> Your instructions: Reproduce the items word for word, starting at the line that contains "Select the large" and ending at the line that contains "[x=28, y=176]", with both of those lines included.

> Data section:
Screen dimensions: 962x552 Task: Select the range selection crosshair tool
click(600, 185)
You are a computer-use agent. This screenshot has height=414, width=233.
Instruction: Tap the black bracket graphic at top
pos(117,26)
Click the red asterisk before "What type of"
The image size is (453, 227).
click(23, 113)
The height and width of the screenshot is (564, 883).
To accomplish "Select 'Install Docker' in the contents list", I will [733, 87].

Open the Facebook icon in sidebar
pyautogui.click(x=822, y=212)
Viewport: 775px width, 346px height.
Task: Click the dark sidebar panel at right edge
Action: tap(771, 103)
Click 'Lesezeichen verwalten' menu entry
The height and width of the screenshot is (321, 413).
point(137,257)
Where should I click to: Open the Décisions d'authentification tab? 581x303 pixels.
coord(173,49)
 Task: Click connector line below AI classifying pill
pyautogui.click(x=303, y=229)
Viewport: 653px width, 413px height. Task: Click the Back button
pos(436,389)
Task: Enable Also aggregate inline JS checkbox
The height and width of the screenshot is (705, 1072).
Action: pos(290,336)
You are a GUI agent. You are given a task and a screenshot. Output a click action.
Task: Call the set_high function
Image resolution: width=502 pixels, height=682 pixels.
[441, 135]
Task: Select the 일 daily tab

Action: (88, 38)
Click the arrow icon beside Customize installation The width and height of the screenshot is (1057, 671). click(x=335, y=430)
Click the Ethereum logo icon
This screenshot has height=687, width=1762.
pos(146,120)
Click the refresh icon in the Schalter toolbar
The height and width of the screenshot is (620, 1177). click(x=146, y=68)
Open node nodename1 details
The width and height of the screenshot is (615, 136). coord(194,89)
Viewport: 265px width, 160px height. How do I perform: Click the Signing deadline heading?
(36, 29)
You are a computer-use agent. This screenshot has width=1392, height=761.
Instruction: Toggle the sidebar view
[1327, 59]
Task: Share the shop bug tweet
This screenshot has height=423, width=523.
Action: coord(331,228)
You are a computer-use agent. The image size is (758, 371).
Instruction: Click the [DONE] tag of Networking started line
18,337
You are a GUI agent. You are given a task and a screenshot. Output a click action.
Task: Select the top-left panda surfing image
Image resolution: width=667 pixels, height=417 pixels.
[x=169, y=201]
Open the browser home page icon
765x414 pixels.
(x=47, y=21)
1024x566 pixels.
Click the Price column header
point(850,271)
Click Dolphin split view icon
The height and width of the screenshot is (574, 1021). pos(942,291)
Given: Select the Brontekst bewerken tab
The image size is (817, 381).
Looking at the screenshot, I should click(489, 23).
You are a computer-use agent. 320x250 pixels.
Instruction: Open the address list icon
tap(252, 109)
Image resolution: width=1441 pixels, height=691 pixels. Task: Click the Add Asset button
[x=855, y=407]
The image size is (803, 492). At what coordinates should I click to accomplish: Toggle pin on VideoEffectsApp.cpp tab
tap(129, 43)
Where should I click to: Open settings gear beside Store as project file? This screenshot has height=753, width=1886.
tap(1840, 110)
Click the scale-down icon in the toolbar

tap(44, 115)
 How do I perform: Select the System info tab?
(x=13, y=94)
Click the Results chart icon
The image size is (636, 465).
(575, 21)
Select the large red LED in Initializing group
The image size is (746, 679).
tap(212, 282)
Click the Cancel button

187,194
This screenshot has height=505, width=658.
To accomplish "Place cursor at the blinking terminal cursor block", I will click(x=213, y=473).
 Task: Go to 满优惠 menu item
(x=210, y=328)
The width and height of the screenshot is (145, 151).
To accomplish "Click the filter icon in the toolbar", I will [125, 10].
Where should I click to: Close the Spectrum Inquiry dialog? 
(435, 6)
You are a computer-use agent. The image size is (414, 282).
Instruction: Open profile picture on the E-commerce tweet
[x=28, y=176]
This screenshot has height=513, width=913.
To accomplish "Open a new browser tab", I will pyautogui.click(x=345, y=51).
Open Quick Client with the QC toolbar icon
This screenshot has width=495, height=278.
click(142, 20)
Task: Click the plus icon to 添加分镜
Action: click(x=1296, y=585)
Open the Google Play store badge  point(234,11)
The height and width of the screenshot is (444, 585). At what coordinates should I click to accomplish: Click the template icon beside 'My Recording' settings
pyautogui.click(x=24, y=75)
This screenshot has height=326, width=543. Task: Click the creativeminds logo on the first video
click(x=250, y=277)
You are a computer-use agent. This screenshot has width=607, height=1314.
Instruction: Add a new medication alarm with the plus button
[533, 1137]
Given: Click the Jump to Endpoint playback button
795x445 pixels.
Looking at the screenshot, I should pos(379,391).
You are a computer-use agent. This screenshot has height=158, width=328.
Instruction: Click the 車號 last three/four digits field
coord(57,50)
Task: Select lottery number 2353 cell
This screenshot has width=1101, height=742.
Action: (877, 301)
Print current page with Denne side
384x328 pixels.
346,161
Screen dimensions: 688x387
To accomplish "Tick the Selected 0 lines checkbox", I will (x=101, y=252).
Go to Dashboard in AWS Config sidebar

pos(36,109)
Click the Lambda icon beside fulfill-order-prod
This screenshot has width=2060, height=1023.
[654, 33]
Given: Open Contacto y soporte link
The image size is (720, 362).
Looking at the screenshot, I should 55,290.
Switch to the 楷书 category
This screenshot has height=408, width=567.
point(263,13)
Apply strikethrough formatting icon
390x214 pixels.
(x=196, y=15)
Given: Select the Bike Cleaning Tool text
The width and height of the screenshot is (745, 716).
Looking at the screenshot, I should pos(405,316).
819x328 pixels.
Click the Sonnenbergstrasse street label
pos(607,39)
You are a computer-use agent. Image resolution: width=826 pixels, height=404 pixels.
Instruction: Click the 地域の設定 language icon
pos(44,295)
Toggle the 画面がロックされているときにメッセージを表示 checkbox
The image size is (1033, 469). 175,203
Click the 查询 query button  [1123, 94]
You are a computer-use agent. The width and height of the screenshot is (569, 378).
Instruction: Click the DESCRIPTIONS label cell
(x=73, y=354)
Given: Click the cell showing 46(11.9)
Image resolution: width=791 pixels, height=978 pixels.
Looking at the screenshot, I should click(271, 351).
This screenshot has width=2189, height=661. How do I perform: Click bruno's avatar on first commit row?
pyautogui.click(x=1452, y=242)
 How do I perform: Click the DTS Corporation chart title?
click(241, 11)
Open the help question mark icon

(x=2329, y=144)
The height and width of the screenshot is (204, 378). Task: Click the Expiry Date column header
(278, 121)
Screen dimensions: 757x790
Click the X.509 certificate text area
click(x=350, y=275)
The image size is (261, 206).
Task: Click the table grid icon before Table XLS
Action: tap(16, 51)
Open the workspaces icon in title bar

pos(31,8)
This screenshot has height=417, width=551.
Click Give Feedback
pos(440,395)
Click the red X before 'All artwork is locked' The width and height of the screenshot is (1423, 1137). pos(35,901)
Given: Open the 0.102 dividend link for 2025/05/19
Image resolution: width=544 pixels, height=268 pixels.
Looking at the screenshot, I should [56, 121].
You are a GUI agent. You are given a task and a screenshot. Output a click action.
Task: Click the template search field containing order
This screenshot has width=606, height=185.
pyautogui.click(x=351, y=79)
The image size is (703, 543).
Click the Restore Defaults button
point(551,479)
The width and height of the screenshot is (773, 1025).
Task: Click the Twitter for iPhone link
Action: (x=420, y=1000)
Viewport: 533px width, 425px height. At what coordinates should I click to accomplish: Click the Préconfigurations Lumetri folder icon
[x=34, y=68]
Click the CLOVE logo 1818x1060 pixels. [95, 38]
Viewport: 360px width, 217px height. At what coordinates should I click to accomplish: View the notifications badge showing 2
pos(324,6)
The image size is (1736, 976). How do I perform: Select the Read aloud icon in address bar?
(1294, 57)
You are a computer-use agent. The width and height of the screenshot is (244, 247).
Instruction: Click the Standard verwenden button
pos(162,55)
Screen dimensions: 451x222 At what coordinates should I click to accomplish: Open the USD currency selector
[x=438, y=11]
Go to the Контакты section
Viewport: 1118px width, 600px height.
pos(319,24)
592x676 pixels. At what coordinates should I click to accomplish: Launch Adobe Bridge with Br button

> Solution for this exercise:
Select the large red LED in Initializing group
The image size is (746, 679).
tap(212, 282)
Click the Cancel button

187,194
This screenshot has height=505, width=658.
To accomplish "Place cursor at the blinking terminal cursor block", I will click(x=213, y=473).
 Task: Go to 满优惠 menu item
(x=210, y=328)
The width and height of the screenshot is (145, 151).
To accomplish "Click the filter icon in the toolbar", I will [125, 10].
Where should I click to: Close the Spectrum Inquiry dialog? 
(435, 6)
You are a computer-use agent. The image size is (414, 282).
Instruction: Open profile picture on the E-commerce tweet
[x=28, y=176]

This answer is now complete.